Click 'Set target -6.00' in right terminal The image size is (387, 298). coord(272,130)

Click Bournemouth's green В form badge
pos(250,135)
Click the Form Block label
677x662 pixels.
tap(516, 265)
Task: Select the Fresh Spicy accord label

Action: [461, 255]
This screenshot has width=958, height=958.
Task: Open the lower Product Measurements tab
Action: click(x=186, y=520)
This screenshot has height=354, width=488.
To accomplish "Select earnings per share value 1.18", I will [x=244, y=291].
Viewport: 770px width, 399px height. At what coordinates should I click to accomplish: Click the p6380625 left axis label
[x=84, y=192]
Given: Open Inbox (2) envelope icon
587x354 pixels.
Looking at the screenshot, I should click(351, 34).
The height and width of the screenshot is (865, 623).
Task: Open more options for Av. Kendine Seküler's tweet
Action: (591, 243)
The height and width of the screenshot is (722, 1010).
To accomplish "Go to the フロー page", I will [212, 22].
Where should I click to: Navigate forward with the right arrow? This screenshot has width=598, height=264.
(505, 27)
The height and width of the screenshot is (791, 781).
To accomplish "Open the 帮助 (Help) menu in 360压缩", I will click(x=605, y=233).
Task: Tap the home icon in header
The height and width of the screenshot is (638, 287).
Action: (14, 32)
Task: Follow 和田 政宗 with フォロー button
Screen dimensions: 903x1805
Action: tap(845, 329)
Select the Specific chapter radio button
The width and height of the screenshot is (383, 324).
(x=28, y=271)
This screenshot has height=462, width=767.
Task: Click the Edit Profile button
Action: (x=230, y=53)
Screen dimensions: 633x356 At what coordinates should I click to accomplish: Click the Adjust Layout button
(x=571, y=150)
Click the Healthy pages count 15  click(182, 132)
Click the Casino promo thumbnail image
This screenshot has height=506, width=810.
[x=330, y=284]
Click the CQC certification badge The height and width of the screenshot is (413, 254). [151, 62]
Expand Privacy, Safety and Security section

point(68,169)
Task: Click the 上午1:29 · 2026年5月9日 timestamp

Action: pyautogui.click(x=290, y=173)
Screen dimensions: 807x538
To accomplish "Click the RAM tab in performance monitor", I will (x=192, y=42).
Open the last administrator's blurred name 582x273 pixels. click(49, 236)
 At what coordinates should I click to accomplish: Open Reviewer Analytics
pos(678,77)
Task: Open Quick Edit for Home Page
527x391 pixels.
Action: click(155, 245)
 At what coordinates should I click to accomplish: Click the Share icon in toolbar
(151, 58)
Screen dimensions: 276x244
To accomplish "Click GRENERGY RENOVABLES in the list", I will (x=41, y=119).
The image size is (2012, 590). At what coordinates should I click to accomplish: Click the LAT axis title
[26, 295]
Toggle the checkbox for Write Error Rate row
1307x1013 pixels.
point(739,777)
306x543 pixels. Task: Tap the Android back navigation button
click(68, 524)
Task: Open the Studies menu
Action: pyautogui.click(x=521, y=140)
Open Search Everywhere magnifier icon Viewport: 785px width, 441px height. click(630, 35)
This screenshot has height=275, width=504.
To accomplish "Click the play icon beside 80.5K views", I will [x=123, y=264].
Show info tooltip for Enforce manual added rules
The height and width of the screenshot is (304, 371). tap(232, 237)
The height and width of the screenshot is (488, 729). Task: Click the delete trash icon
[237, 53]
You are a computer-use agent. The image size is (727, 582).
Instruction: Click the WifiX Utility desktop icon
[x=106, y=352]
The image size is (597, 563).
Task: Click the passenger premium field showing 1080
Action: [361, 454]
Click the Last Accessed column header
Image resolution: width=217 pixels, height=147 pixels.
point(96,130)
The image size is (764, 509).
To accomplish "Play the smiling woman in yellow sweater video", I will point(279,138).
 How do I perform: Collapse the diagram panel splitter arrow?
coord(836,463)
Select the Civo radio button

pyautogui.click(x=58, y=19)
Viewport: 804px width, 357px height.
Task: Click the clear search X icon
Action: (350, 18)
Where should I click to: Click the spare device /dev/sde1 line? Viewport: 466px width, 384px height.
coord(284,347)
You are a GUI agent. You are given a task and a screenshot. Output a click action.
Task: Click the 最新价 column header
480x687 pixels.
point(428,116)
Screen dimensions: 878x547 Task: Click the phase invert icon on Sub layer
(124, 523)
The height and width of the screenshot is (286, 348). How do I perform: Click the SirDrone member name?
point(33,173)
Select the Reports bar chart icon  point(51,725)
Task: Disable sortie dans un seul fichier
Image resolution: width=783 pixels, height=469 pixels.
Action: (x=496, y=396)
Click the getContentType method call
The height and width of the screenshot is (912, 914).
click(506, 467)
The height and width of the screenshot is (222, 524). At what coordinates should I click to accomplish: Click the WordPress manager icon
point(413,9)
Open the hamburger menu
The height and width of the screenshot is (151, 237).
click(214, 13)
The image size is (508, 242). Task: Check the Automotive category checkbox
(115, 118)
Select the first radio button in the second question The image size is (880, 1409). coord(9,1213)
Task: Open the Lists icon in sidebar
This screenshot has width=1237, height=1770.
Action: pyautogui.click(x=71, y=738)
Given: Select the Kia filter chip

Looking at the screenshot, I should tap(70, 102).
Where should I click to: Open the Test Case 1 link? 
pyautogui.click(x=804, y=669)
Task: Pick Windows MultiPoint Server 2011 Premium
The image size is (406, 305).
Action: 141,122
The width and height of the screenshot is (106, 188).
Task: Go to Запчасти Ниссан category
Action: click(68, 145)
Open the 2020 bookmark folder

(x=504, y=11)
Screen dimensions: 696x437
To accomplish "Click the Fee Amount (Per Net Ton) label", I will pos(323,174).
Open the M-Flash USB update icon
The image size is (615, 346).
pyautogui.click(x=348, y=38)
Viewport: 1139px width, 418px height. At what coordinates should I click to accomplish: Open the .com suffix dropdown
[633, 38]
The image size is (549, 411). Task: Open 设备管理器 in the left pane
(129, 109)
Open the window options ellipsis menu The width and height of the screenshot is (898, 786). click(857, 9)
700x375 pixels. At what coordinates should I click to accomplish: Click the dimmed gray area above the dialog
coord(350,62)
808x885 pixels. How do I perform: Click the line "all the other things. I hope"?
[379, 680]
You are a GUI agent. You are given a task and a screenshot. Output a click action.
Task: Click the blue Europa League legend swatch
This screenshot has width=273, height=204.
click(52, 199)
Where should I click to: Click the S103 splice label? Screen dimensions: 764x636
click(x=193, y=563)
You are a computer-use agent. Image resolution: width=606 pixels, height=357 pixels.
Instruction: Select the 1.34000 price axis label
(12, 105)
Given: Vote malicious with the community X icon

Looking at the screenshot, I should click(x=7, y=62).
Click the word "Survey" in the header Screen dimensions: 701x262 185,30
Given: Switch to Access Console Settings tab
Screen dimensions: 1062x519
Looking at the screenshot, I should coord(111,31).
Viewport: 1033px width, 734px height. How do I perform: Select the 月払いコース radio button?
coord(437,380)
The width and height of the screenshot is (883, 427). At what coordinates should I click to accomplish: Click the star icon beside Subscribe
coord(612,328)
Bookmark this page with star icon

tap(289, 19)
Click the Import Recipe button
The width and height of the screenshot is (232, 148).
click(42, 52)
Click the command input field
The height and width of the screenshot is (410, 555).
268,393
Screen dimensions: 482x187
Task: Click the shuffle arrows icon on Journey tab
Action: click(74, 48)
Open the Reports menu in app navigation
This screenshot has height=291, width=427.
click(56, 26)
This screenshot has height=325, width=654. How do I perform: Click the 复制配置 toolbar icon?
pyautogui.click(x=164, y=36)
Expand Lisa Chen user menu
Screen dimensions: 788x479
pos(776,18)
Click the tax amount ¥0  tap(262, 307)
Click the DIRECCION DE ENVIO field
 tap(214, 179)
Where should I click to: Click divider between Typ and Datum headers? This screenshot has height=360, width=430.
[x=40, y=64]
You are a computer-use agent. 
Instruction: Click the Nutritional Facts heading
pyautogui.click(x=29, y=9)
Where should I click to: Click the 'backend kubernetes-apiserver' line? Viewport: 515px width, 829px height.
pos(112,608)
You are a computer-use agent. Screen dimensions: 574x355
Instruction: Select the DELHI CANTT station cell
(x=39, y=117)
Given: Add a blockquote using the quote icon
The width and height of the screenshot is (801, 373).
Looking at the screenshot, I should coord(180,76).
****************
§ Task
Reproduce the lines of the entries above exactly, but only from the line containing "Instruction: Click the Nutritional" through the final line.

§ Problem solution
Instruction: Click the Nutritional Facts heading
pyautogui.click(x=29, y=9)
Where should I click to: Click the 'backend kubernetes-apiserver' line? Viewport: 515px width, 829px height.
pos(112,608)
You are a computer-use agent. Screen dimensions: 574x355
Instruction: Select the DELHI CANTT station cell
(x=39, y=117)
Given: Add a blockquote using the quote icon
The width and height of the screenshot is (801, 373).
Looking at the screenshot, I should coord(180,76).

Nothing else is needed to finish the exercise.